Short problem:
Count the lines in the rows below that contain the string "height", and reply with only that number.
===== Data records
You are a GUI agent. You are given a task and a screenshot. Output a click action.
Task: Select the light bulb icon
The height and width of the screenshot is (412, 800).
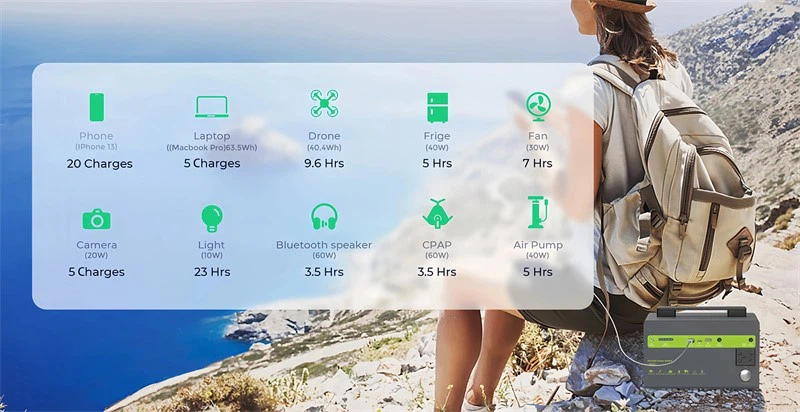[x=211, y=217]
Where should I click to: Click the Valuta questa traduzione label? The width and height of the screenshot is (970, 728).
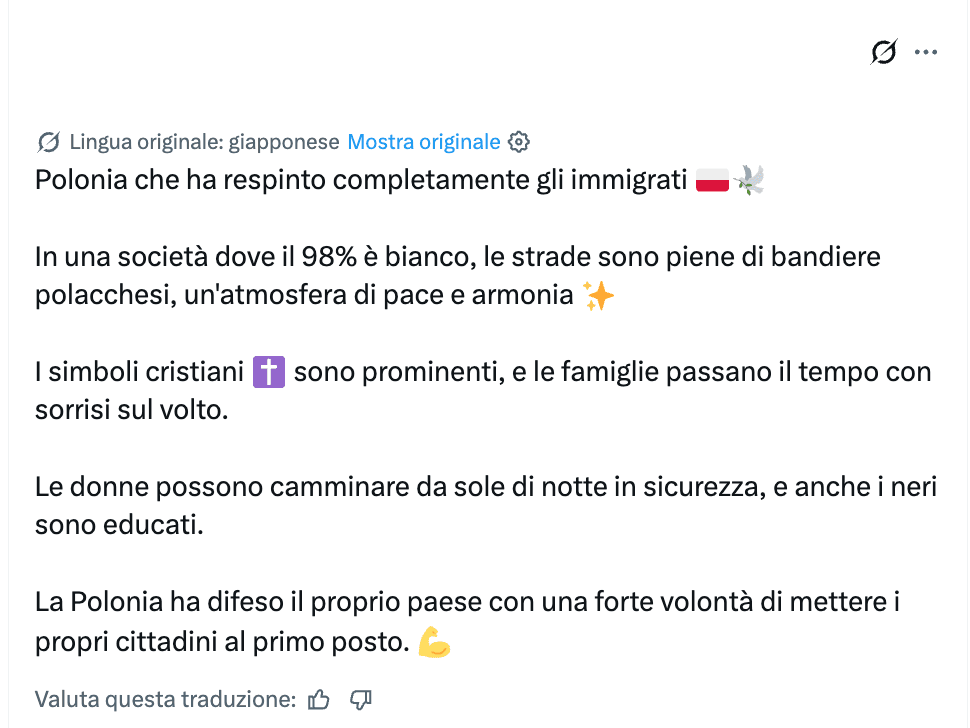pos(165,699)
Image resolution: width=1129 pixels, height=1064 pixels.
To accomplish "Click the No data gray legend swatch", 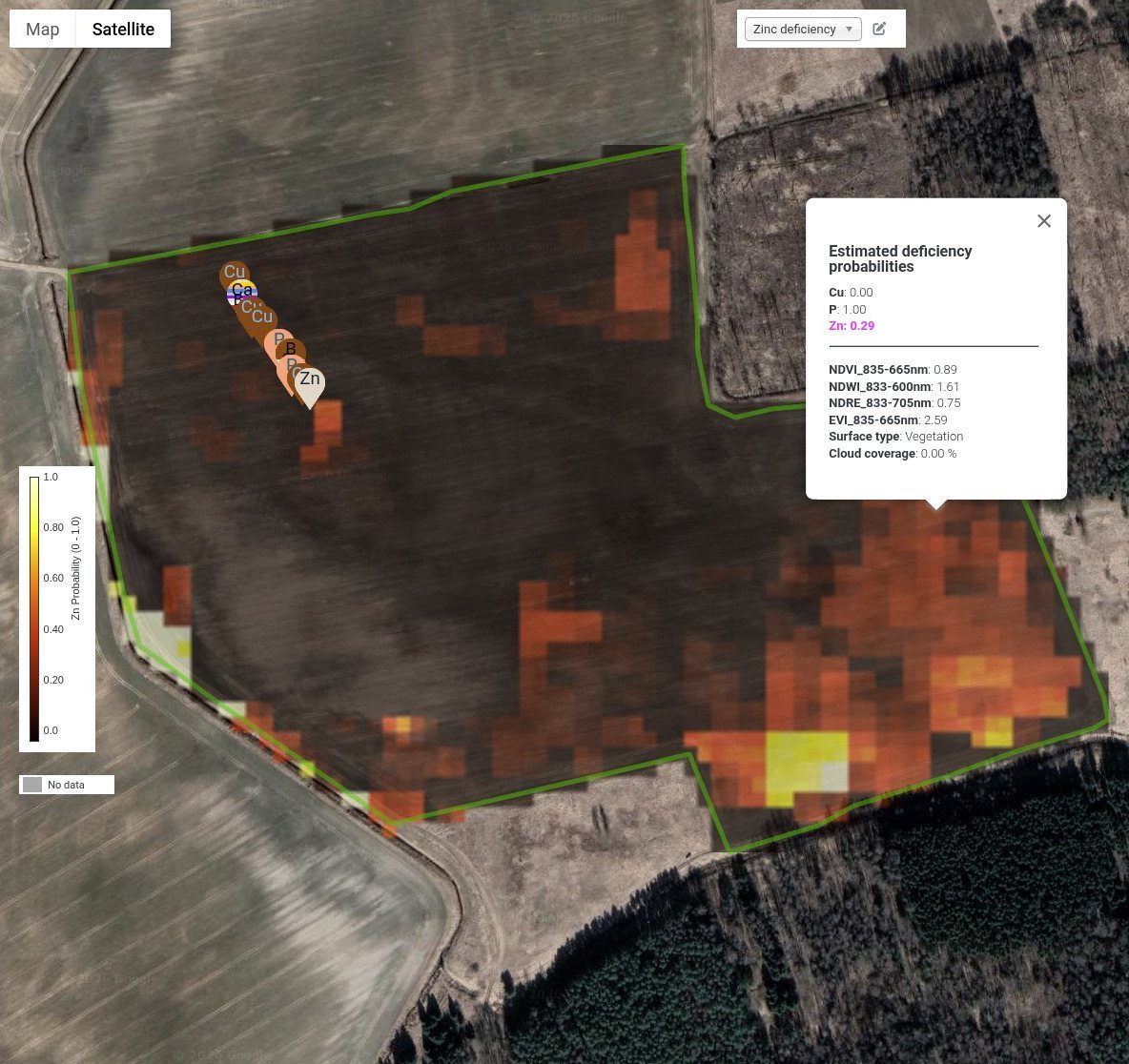I will point(32,785).
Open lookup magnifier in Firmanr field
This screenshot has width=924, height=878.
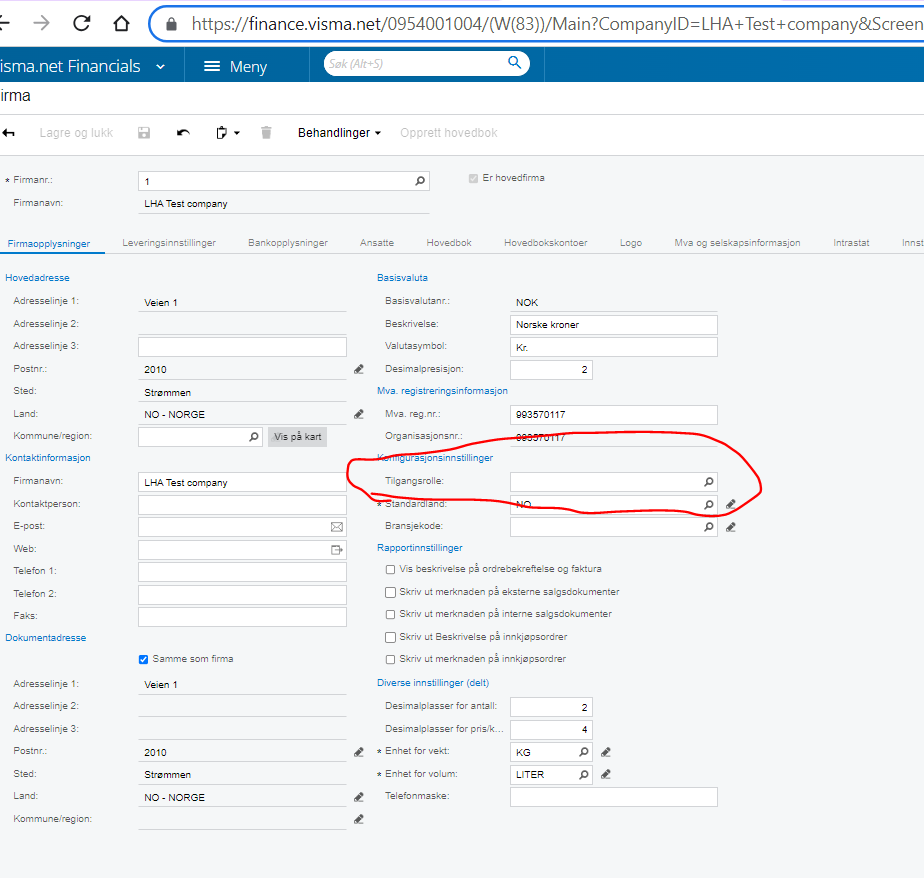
==========
Solution to this task:
4